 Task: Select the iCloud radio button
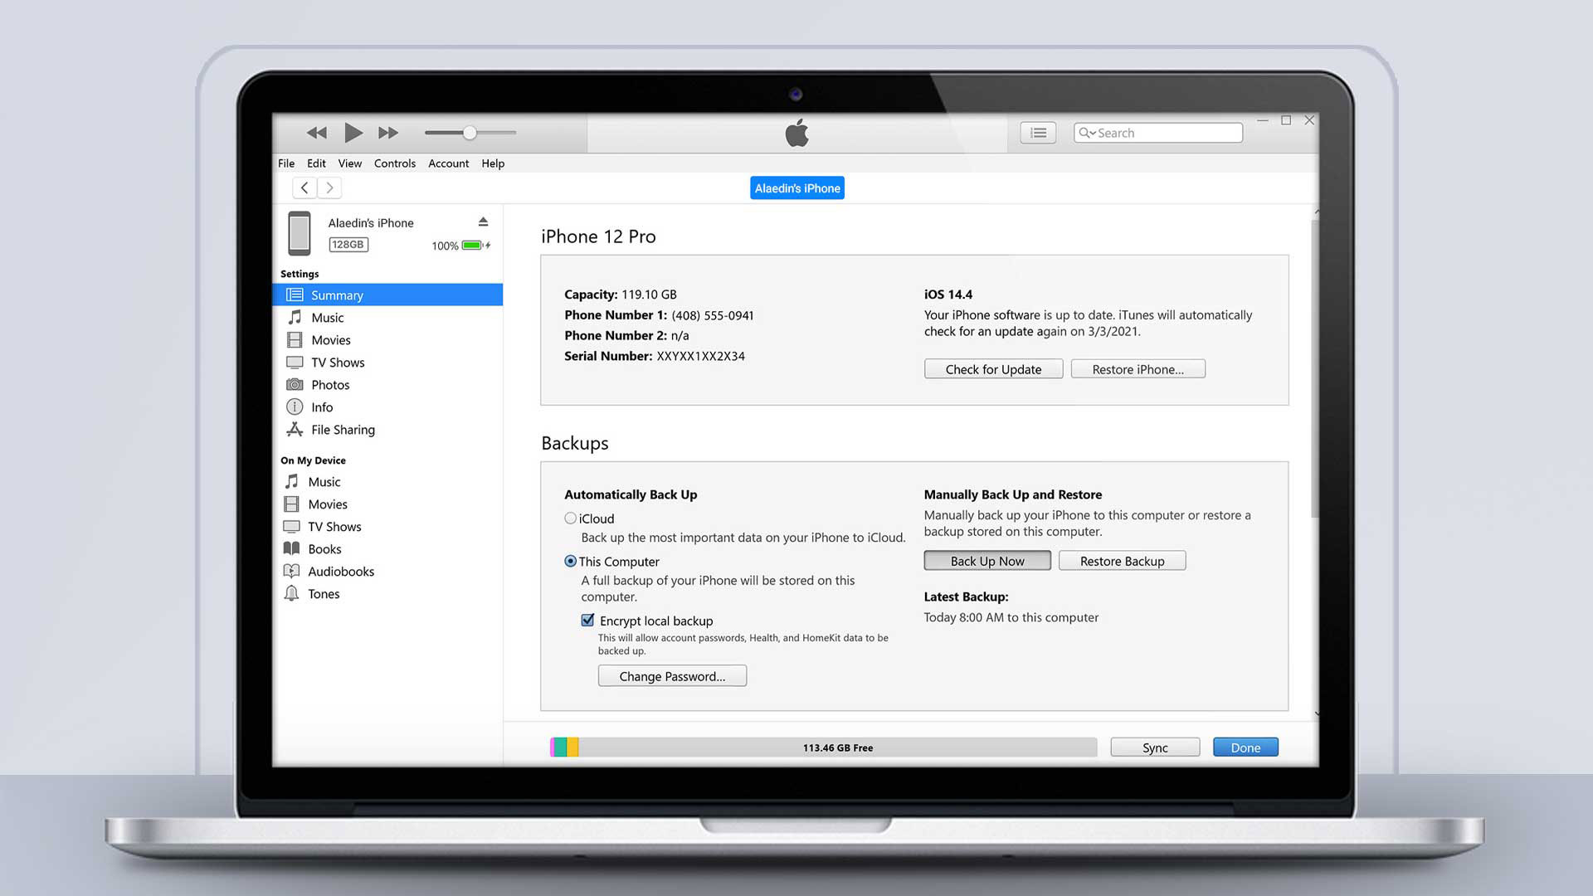point(570,518)
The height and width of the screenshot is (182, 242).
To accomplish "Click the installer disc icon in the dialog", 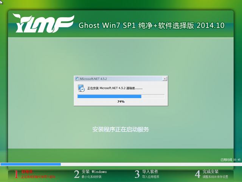I will 81,88.
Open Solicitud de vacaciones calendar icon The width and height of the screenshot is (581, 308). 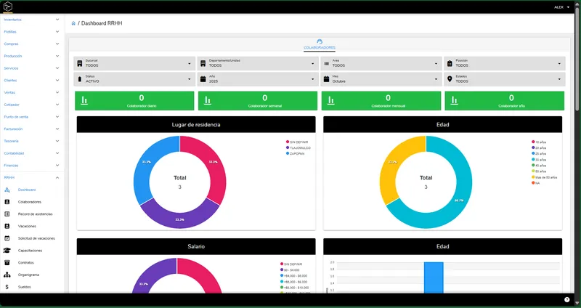(x=7, y=238)
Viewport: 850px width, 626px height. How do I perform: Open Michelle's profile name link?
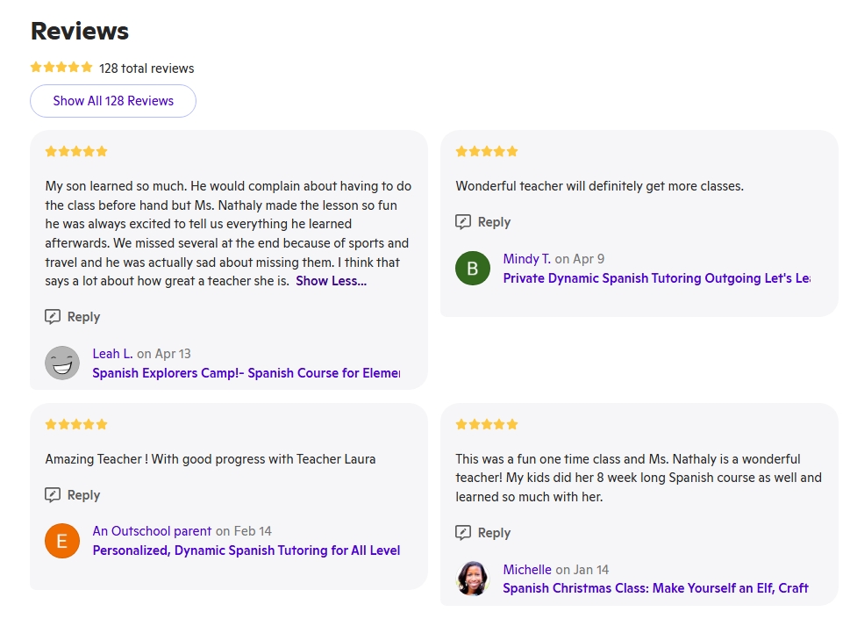[527, 570]
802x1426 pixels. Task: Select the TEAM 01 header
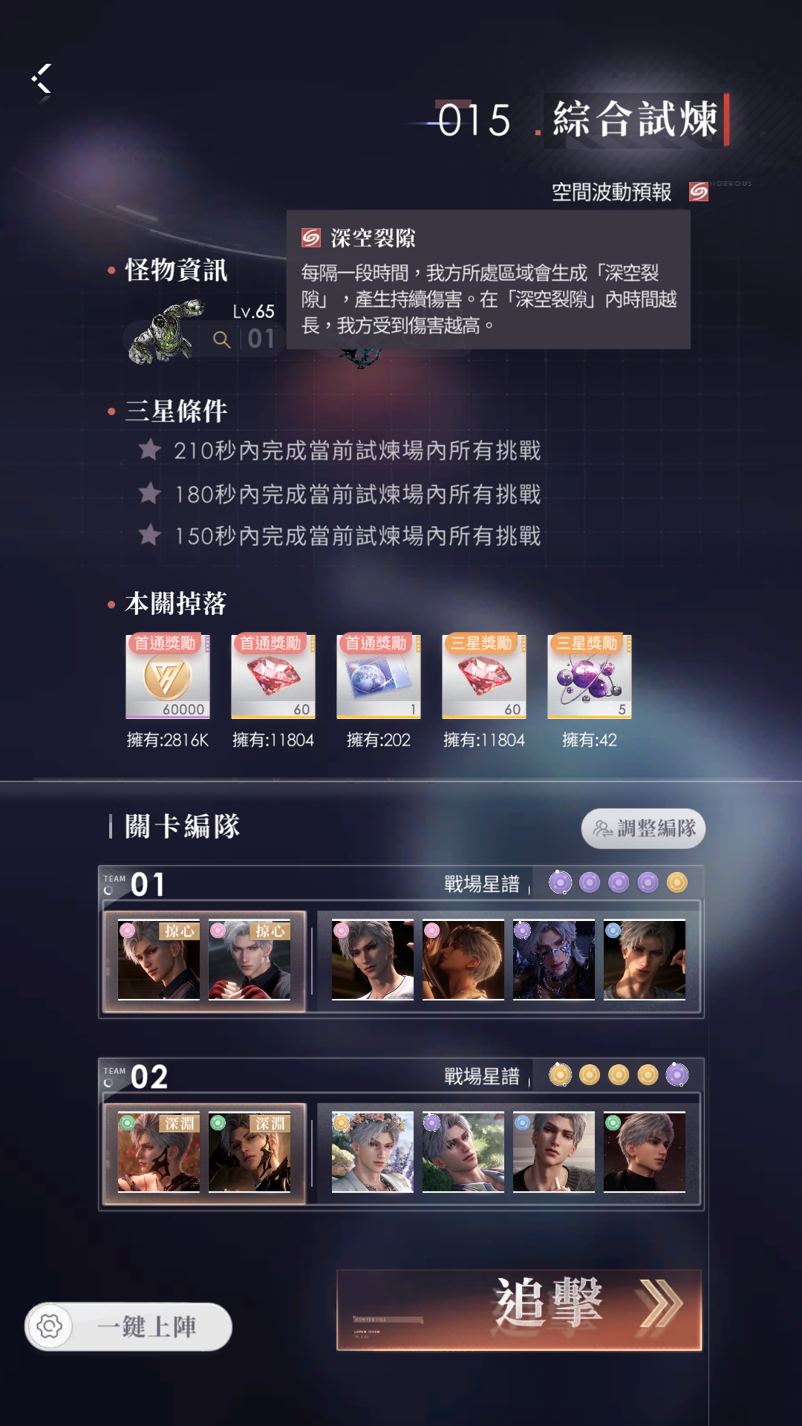[x=135, y=884]
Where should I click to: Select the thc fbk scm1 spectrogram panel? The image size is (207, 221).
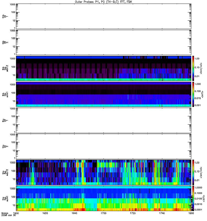104,198
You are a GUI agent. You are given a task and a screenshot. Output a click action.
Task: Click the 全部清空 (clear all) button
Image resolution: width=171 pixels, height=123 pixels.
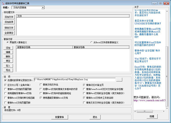tap(9, 33)
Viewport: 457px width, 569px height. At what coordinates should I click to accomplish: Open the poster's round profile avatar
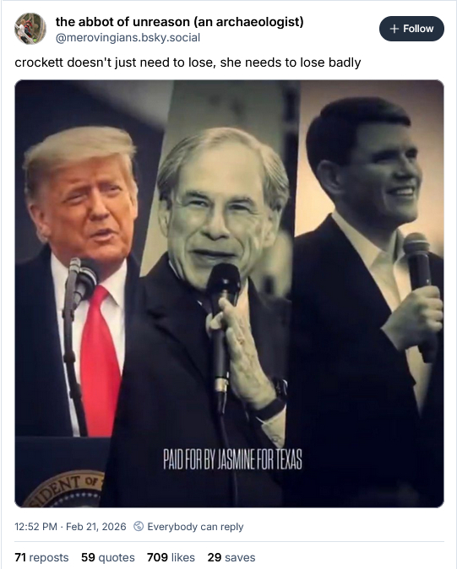30,29
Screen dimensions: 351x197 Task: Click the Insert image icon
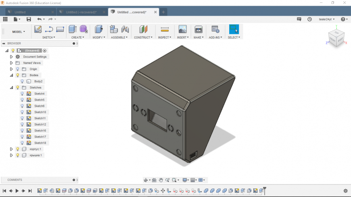tap(183, 29)
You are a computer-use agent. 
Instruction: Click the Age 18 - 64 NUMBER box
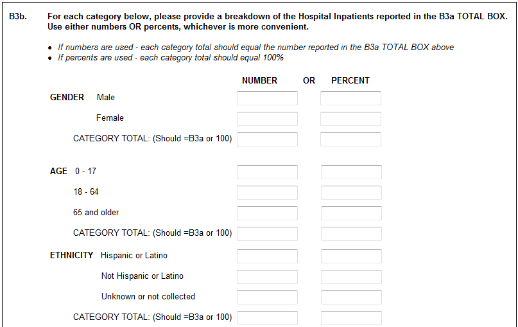tap(267, 193)
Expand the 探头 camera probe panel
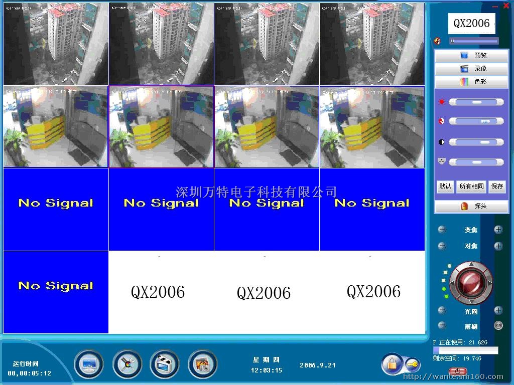The width and height of the screenshot is (514, 385). click(x=471, y=206)
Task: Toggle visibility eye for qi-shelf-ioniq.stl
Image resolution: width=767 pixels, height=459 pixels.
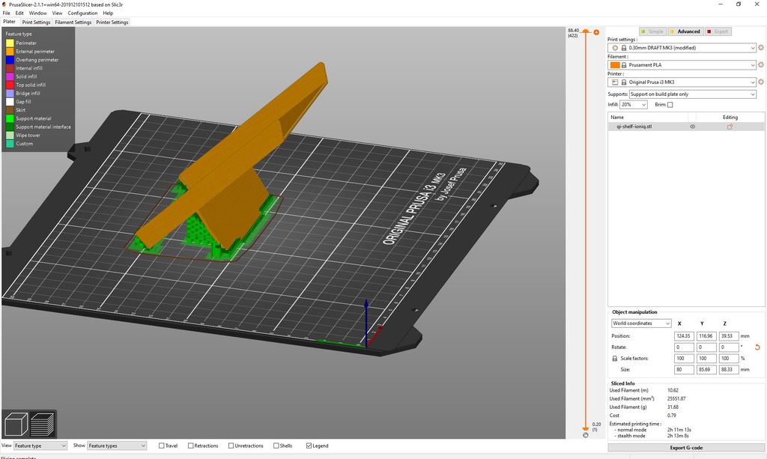Action: tap(692, 127)
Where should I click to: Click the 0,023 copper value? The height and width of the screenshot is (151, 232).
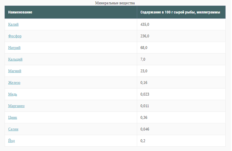click(x=145, y=94)
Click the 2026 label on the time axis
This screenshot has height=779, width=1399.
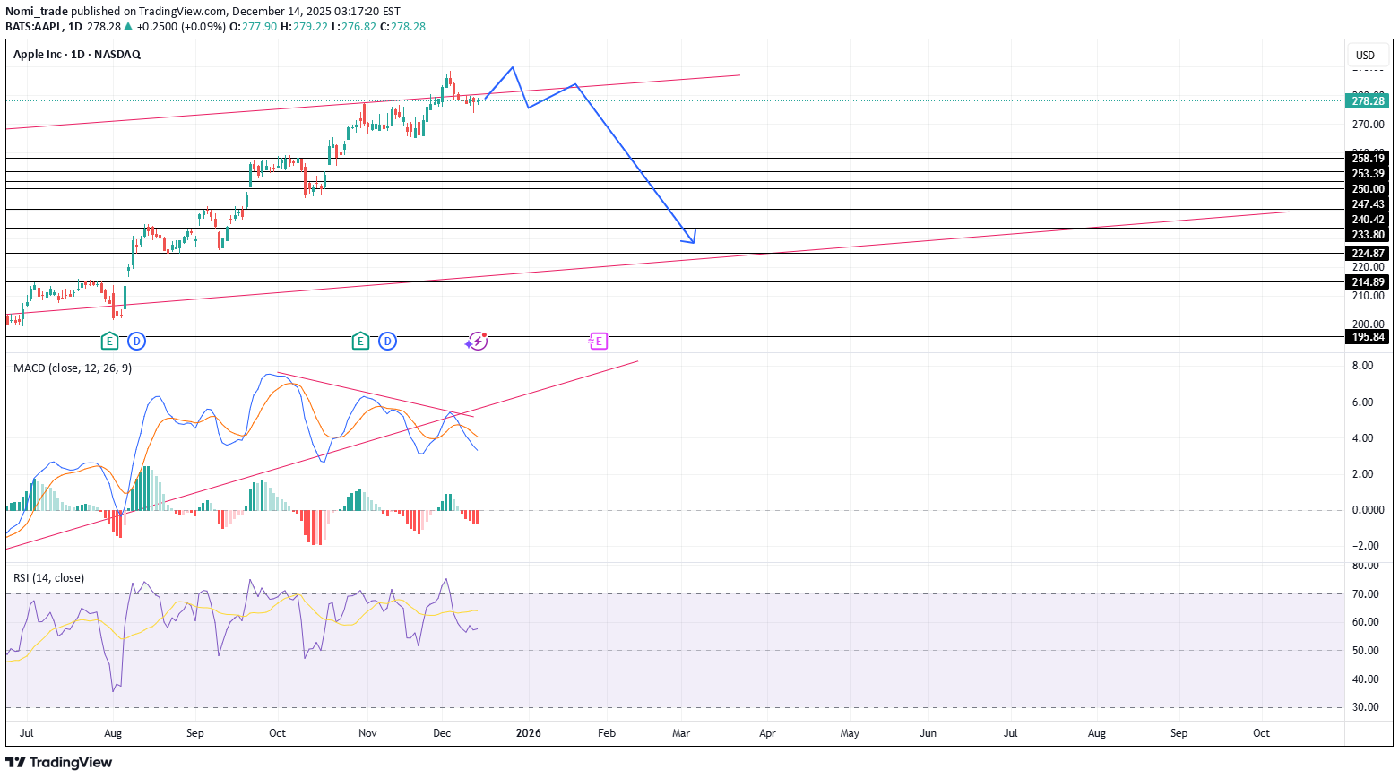click(528, 732)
■ ■ ■ ■ ■
(TO DO)
Wherever a line of the entries holds the string "agent", copy that line.

(RESPONSE BOX)
You are a GUI agent. You are given a task and a screenshot. Output a click action.
You are a computer-use agent. 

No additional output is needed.